Distant shouts and a police siren joined the burglar alarm in the racket now filling the night. Charlie let out a little moan at the sight of the camera’s innards sprawling across the pavement. Even with all the noise around us, the tiny sounds that escaped him made my stomach twist.
Shattered lens powdered the concrete like the Christmas Day snow we’d wished for. I didn’t bother rummaging around in the wreckage; the shrill street light would have blasted the image from the film. There was nothing worth salvaging.
Charlie crept forward anyway. He picked up the little broken body and cradled it in his arms. He picked up the fragments of the camera and put them into a plastic bag from the skip. Tears dropped onto the beautiful, smashed mechanisms. Some of the pieces were red with Eddie Cooper’s blood. He would have spent an hour checking the cracks in the concrete for atoms of our camera if I hadn’t snatched the bag and dragged him away.

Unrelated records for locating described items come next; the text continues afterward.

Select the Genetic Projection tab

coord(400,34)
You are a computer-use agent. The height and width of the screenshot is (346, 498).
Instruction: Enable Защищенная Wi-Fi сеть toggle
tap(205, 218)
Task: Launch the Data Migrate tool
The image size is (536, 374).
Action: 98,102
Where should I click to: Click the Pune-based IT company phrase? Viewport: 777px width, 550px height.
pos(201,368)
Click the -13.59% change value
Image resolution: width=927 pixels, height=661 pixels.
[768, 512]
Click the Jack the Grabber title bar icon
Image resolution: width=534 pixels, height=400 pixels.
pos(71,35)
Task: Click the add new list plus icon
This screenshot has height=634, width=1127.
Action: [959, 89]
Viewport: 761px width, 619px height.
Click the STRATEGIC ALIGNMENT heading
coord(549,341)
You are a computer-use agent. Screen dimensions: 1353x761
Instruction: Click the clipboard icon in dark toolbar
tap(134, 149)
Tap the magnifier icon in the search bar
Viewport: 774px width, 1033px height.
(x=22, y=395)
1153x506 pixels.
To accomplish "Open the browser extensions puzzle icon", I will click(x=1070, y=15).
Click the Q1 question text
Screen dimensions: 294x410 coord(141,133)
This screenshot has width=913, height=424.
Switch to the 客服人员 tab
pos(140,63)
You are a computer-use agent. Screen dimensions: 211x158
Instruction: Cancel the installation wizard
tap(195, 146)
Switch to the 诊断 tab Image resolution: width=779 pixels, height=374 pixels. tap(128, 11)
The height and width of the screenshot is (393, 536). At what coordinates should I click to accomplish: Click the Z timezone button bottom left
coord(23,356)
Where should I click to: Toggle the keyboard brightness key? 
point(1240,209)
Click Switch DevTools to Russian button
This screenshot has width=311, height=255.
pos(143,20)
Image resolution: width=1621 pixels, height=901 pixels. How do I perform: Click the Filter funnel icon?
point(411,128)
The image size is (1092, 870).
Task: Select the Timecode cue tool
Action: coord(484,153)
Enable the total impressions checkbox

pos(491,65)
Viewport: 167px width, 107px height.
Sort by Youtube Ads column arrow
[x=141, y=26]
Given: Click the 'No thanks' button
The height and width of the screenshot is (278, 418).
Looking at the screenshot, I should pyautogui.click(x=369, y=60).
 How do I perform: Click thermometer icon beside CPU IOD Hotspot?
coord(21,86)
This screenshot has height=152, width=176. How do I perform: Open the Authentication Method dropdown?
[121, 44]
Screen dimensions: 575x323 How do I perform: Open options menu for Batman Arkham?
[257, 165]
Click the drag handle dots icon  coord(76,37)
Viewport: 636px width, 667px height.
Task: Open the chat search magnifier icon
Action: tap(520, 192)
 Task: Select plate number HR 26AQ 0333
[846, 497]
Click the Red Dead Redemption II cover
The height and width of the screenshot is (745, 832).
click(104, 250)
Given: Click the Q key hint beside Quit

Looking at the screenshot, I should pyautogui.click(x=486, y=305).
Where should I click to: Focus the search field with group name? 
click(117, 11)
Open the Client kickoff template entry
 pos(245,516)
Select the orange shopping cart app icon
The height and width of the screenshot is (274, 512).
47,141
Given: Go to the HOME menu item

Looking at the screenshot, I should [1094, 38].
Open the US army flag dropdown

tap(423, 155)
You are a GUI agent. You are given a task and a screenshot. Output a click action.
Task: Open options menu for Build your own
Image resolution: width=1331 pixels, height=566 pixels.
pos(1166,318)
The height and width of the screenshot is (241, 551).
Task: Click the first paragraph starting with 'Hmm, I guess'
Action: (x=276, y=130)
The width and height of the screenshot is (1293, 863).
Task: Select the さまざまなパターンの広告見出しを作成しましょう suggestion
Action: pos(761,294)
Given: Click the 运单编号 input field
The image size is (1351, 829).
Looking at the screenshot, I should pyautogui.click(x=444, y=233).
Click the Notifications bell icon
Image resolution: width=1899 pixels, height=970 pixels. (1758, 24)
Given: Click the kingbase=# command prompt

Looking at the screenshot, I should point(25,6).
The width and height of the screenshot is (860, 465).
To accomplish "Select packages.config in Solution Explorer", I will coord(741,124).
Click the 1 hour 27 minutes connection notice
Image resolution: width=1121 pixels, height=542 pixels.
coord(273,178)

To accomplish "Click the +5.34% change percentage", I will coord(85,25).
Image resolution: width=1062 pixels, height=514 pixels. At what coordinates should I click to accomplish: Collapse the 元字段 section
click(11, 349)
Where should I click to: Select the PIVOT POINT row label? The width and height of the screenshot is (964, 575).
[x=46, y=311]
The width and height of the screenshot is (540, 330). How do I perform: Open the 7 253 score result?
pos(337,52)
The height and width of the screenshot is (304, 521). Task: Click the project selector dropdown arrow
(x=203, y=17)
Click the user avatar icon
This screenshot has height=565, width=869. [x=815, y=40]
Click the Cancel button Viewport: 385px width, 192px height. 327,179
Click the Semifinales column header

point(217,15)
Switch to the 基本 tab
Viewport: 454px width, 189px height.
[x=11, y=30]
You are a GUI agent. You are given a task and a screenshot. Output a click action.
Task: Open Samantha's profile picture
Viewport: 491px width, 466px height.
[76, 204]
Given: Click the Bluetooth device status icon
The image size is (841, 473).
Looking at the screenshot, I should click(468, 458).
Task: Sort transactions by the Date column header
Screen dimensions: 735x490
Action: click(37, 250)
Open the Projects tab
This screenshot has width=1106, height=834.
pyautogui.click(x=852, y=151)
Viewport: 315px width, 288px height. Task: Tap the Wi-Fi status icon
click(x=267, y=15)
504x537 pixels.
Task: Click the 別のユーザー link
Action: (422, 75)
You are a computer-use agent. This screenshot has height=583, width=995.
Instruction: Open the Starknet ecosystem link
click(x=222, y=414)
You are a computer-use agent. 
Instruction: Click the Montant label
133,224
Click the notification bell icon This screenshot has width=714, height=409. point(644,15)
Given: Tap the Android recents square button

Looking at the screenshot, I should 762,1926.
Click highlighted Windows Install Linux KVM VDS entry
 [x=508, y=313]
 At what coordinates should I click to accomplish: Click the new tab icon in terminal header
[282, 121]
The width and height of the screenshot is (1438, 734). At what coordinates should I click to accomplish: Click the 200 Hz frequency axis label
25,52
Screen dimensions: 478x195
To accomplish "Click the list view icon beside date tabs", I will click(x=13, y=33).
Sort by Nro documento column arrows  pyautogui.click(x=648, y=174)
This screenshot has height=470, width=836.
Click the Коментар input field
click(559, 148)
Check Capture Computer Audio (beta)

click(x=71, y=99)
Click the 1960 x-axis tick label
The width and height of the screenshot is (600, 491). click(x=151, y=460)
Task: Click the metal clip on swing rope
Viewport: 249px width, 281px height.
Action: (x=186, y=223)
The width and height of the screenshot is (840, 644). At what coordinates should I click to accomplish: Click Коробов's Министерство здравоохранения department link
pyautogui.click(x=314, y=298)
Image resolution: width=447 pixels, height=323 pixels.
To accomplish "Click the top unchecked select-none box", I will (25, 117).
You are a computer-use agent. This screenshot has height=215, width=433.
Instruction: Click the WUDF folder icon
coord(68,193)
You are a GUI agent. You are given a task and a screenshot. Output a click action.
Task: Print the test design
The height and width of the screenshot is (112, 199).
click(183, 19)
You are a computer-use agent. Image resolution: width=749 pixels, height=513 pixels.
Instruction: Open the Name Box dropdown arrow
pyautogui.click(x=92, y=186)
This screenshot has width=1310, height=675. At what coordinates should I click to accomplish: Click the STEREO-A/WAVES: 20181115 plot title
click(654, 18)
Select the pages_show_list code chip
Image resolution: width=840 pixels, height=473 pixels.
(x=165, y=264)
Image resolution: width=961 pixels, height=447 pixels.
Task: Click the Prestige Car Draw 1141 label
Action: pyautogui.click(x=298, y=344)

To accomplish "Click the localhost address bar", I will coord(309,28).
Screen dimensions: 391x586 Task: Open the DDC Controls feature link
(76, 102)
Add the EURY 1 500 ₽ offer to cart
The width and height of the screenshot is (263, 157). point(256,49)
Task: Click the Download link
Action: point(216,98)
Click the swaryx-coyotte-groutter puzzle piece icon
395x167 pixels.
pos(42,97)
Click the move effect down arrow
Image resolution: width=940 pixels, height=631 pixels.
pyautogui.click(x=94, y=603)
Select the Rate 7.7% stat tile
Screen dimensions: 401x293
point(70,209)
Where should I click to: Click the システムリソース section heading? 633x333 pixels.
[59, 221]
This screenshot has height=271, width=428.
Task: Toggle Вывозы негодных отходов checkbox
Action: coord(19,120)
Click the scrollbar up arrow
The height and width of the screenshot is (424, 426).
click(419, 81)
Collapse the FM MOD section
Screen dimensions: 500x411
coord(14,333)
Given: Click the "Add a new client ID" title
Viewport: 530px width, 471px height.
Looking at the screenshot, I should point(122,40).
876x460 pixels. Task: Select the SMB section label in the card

We walked briskly until we were away from the sound of sirens, then slowed out pace. Neither of us were excited about seeing Grandpa and showing him the bag of camera pieces. He had kept it safe for half his life and we couldn’t even manage one day.
‘Are you angry with me?’ asked Charlie.
‘Angry with you? Eddie broke the camera.’ I wiped my nose on my sleeve and pretended I hadn’t been crying. ‘I’m angry with Eddie, not you.’
‘He broke it because I took his photograph. You told me not to take any photographs.’
‘I shouldn’t have been telling you what to do. Grandpa gave the camera to both of us,’ I said. ‘And at least we got one good picture out if it. Well, it probably would’ve come out good, anyway.’
‘How do you develop a picture?’
‘I don’t know, Charlie. Chemicals or something. It doesn’t matter now, does it?’
‘But I want to develop my picture.’
Charlie’s face was still all damp and snotty but he was smiling brightly. For a moment I thought he’d gone strange—stranger than usual—and forgotten about Eddie braining the camera ten minutes ago. Then I saw what he was smiling about; he was holding a film canister.
‘Where did you get…’
‘I didn’t think he’d want me to have that photograph in case it got him in trouble, so I took out the film while he was shouting.’
If anyone could rewind and unload a film while hiding behind a skip in the dark then it would be Charlie—he knew how things worked. He hadn’t been cowering from Eddie’s fist; he’d been rescuing our perfect picture while I was paralysed by fear.
‘Lucy, what are you thinking about?’
‘Nothing,’ I said. ‘Just wondering if there’s any turkey left. You must be starving. Let’s go home, Charlie.’